Lets say i have a class, for which i want to overload an operator based on an enum type:
#include <iostream>
enum class option : char { normal, do_something_stupid };
class foo
{
public:
int i;
explicit foo(int a=0) : i(a) {};
/* overload operator '+=' based on 'option' */
template<option E = option::normal>
void operator+=(const foo& f) { i += f.i; }
};
/* explicit specialization for operator += */
template<> void foo::operator+=<option::do_something_stupid>(const foo& f)
{ i += (f.i +1000); }
int main()
{
foo f1(1), f2(2);
f1 += f2;
std::cout << "\nf1 = " << f1.i;
f1.operator+=<option::do_something_stupid>(f2);
std::cout << "\nf1 = " << f1.i;
std::cout << "\n";
return 0;
}
This builds clean (ignoring the fact that it really does something pretty dump) both on g++ and clang++.

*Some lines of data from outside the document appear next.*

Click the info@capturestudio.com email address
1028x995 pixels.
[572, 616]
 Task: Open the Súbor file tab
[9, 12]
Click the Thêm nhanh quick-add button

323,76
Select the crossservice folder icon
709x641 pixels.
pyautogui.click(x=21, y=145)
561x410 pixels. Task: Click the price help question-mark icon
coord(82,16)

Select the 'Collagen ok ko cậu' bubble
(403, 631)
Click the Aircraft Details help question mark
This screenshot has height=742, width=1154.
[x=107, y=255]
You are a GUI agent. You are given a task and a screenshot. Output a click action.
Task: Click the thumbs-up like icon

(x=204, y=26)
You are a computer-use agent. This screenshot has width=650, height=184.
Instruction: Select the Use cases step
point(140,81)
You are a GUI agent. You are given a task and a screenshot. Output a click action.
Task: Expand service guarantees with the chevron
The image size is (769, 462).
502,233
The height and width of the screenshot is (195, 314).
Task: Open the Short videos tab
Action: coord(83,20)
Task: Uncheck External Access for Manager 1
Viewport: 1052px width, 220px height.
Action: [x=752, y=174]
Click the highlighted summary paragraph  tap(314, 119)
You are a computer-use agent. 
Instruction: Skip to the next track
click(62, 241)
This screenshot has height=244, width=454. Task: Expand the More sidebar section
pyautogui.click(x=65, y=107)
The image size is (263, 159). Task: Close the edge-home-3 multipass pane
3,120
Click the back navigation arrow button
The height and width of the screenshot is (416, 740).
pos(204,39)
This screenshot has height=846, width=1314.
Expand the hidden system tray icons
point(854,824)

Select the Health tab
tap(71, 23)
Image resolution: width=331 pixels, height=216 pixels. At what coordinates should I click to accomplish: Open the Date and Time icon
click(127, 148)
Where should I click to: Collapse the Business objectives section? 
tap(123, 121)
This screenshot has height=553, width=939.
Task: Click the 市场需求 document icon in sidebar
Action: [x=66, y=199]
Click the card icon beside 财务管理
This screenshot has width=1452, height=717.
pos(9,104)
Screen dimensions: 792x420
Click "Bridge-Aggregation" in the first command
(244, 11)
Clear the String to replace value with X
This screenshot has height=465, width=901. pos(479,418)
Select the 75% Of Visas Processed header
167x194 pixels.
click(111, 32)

What if i want to overload the '<<' operator the same way? A similar approach does not seem to work:
#include <ostream>
#include <iostream>
enum class option : char { normal, do_something_stupid };
class foo
{
public:
int i;
explicit foo(int a=0) : i(a) {};
template<option E = option::normal>
friend std::ostream& operator<<(std::ostream& o, const foo& f)
{ o << f.i; return o; }
};
template<> std::ostream&
operator<< <option::do_something_stupid>(std::ostream& o, const foo& f)
{
o << f.i + 1000;
return o;
}
int main()
{
foo f1(1), f2(2);
std::cout << "\nf1= " << f1;
std::cout << "\nf2= ";
/* this triggers an error with g++ */
std::cout.operator<< <option::do_something_stupid>(f1);
std::cout << "\n";
return 0;
}
According to g++, the call from main to the operator is invalid:
error: no match for ‘operator<’ (operand types are ‘<unresolved overloaded function type>’ and ‘option’)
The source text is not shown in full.